The symbol of a cup of truth is found in world mythology, often as a vessel used to cement alliances and relationships. The "Cup of Cormac" in Celtic mythology is a golden goblet given to Cormac mac Airt by the sea-god, Manannan mac Lir. The cup broke apart with the telling of lies and was restored with the pronouncement of truth. Perhaps it is in the fragmented pieces of the cup of Cormac that we might find the "moment of truth," that we refer to today.

Truth itself is a slippery subject. No two people can ever feel or think precisely the same way about any object, any event. Though we may believe similarly, or be "common-minded," we are all solitary voyagers while inside our skins.

There is personal truth and there is cultural truth, and very often the two do not meet. The cultural standard of a "good wife," a "good friend" or a "good employer" may be backbreakingly impossible to meet in today's world of rampant neediness and expectation.

Like a two-headed Janus figure, the most difficult truths are relative and found only in the fluid perception of the individual observer.

As to a "moment" of truth, is its singularity a deception? Just as the eternal song of crickets on a hot summer night distracts us from a sultry background, do "moments" of truth distract us from the reality that truth is an unbounded field available to us at any juncture - if only we had the strength to admit it? Does a morse code of momentary truths in life compose a larger message that points back to what we were missing all along?

Returning to Cormac's cup, it is a golden vessel, a solar container for what has become conscious, what has taken form. The cup stands distinct as an object, a thing discerned from the deep, flowing world of the sea-god. The truths that bind the cup of Cormac are a gift from the unconscious, having no shape until they are contained, embraced by authenticity.

It requires courage to stand up for the truth one believes is authentic. Oftentimes that truth seems weaker than the persistent progression of our day-to-day charade of human life. But when called by destiny, concern for what is wrong gives way to the clarity of what is right, the Fianna warrior Caeilte's "truth of the heart," which is both inevitable and constant.

That "moment of truth" represents fruition, a harvest that has been slowly and honestly growing for a season, or decades, that emerges to be seen, heard or felt.
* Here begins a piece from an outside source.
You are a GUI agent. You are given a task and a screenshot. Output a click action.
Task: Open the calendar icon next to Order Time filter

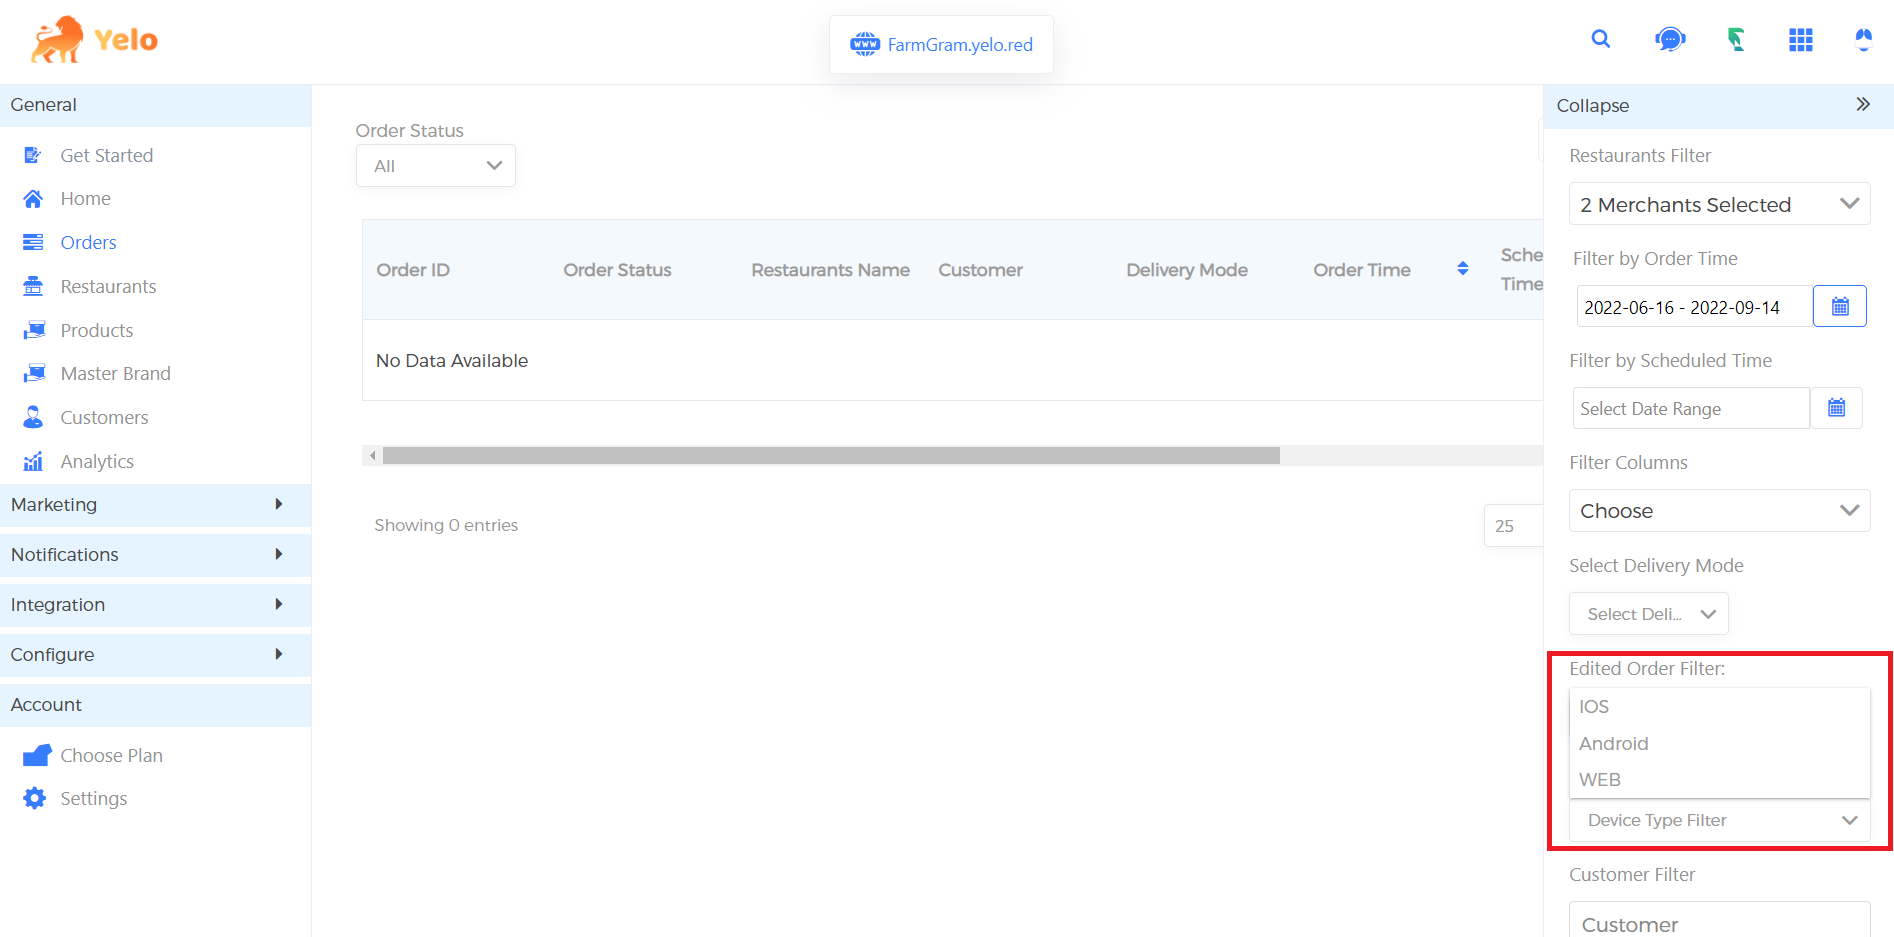click(x=1839, y=306)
It is veritas, the truth of the heart and when spoken, represents one's love for Self and for all others who seek Truth, in this life or beyond.

When we speak our truth, like Cormac's cup, we become whole. By divine craftsmanship we are transformed, rejoined and rejoicing in the freedom, the personal illustration, that only such a moment can bring. Indeed it is a long-sought harvest, a harvest that we must store for difficult times to come. With freedom comes responsibility, the task of staying to the deepening path of one's life. The moment will come, sooner than later, will your cup hold?